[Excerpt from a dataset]
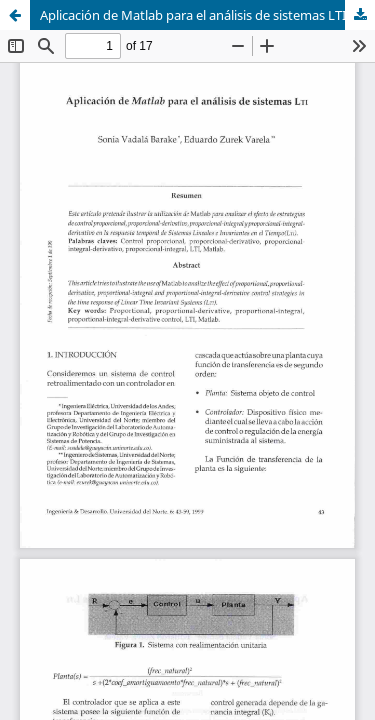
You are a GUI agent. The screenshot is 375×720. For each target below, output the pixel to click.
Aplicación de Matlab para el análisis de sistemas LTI (193, 15)
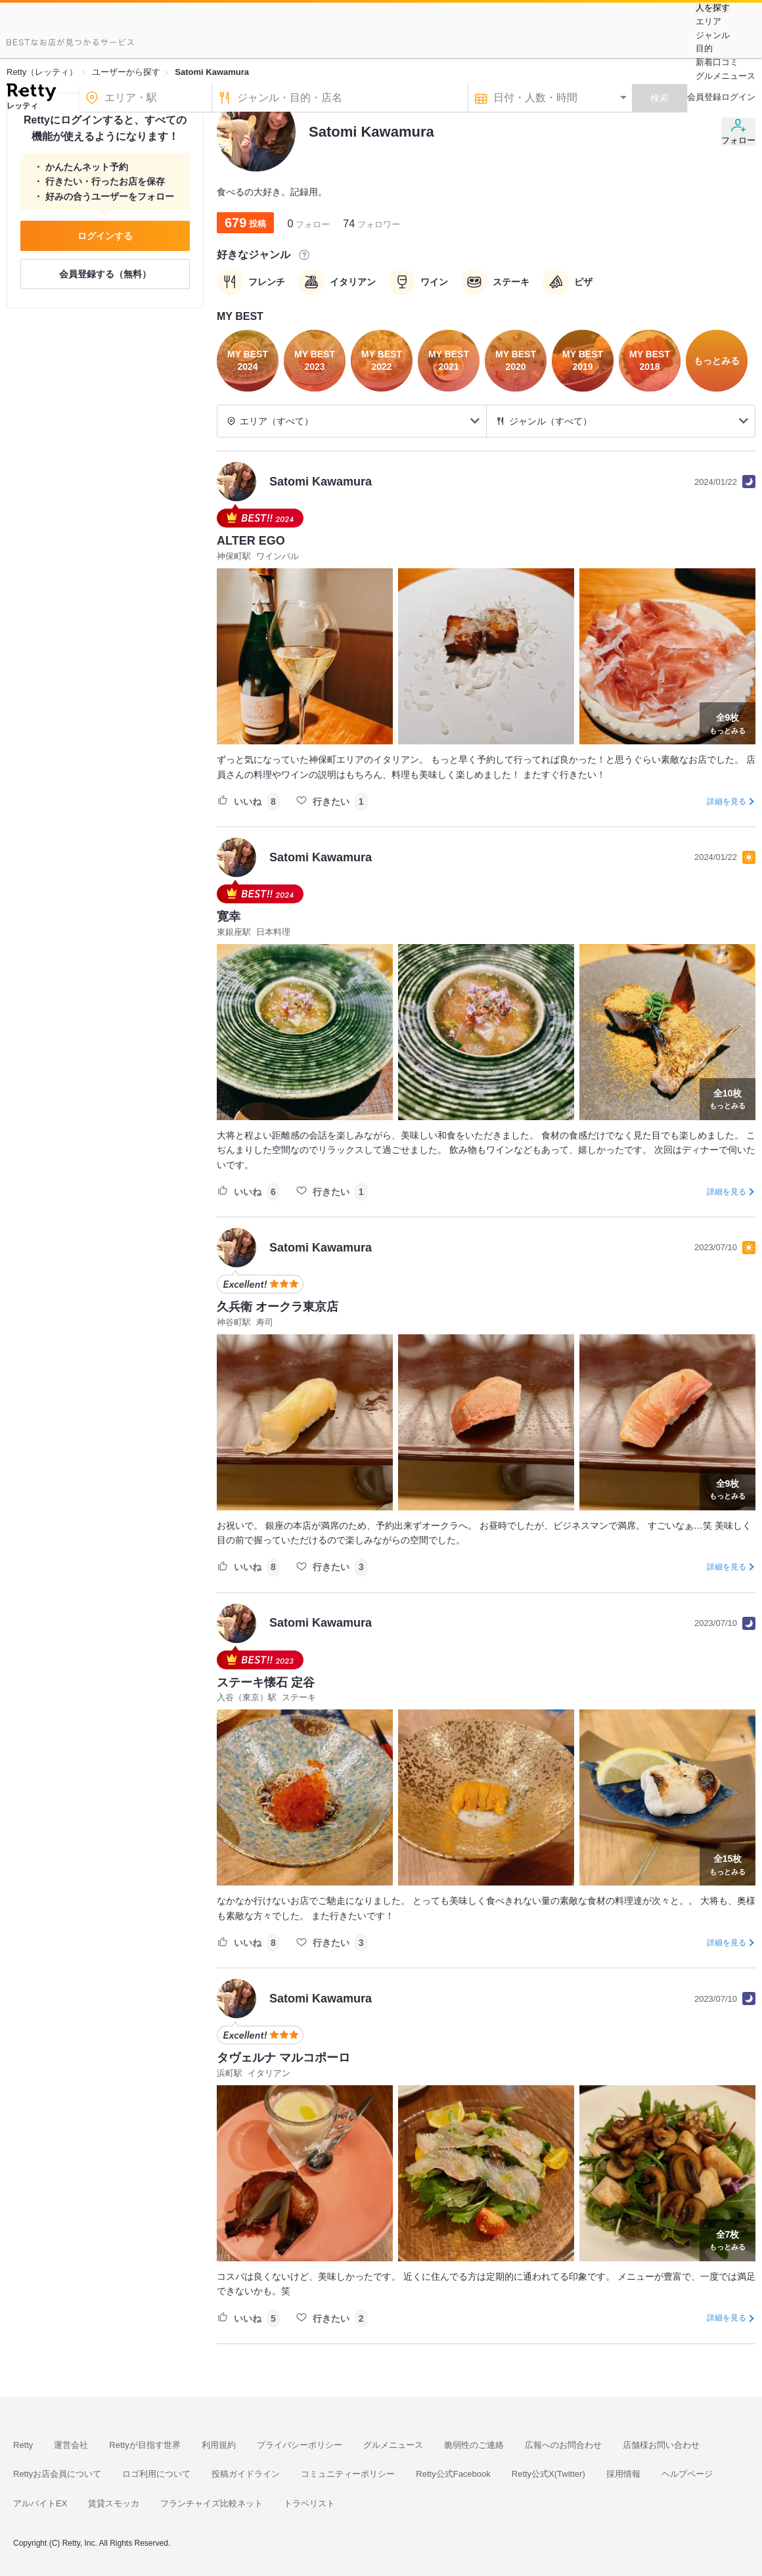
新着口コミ (717, 62)
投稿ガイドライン (246, 2474)
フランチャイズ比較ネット (211, 2503)
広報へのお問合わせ (563, 2445)
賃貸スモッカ (113, 2503)
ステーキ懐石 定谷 (266, 1682)
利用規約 (219, 2445)
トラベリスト (309, 2503)
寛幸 (228, 916)
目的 (704, 48)
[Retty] (31, 93)
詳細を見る (726, 801)
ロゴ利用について (156, 2474)
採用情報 (623, 2474)
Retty (23, 2445)
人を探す (713, 7)
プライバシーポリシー (299, 2445)
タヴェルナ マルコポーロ (283, 2057)
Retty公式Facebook (453, 2474)
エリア (708, 21)
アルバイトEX (40, 2503)
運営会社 (71, 2445)
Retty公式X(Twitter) (548, 2474)
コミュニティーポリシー (348, 2474)
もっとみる (727, 722)
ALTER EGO (251, 540)
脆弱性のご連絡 (474, 2445)
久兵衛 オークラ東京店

Short problem:
Edit the material above so that "GUI agent" becomes "GUI assistant" and nothing else changes. Reproduce every line of it, leaving out the pictures.

Solved exercise:
You are a GUI assistant. The screenshot is 375×720. For each target below, output the pixel to click.
Aplicación de Matlab para el análisis de sistemas LTI (193, 15)
新着口コミ (717, 62)
投稿ガイドライン (246, 2474)
フランチャイズ比較ネット (211, 2503)
広報へのお問合わせ (563, 2445)
賃貸スモッカ (113, 2503)
ステーキ懐石 定谷 (266, 1682)
利用規約 (219, 2445)
トラベリスト (309, 2503)
寛幸 (228, 916)
目的 (704, 48)
[Retty] (31, 93)
詳細を見る (726, 801)
ロゴ利用について (156, 2474)
採用情報 (623, 2474)
Retty (23, 2445)
人を探す (713, 7)
プライバシーポリシー (299, 2445)
タヴェルナ マルコポーロ (283, 2057)
Retty公式Facebook (453, 2474)
エリア (708, 21)
アルバイトEX (40, 2503)
運営会社 (71, 2445)
Retty公式X(Twitter) (548, 2474)
コミュニティーポリシー (348, 2474)
もっとみる (727, 722)
ALTER EGO (251, 540)
脆弱性のご連絡 (474, 2445)
久兵衛 オークラ東京店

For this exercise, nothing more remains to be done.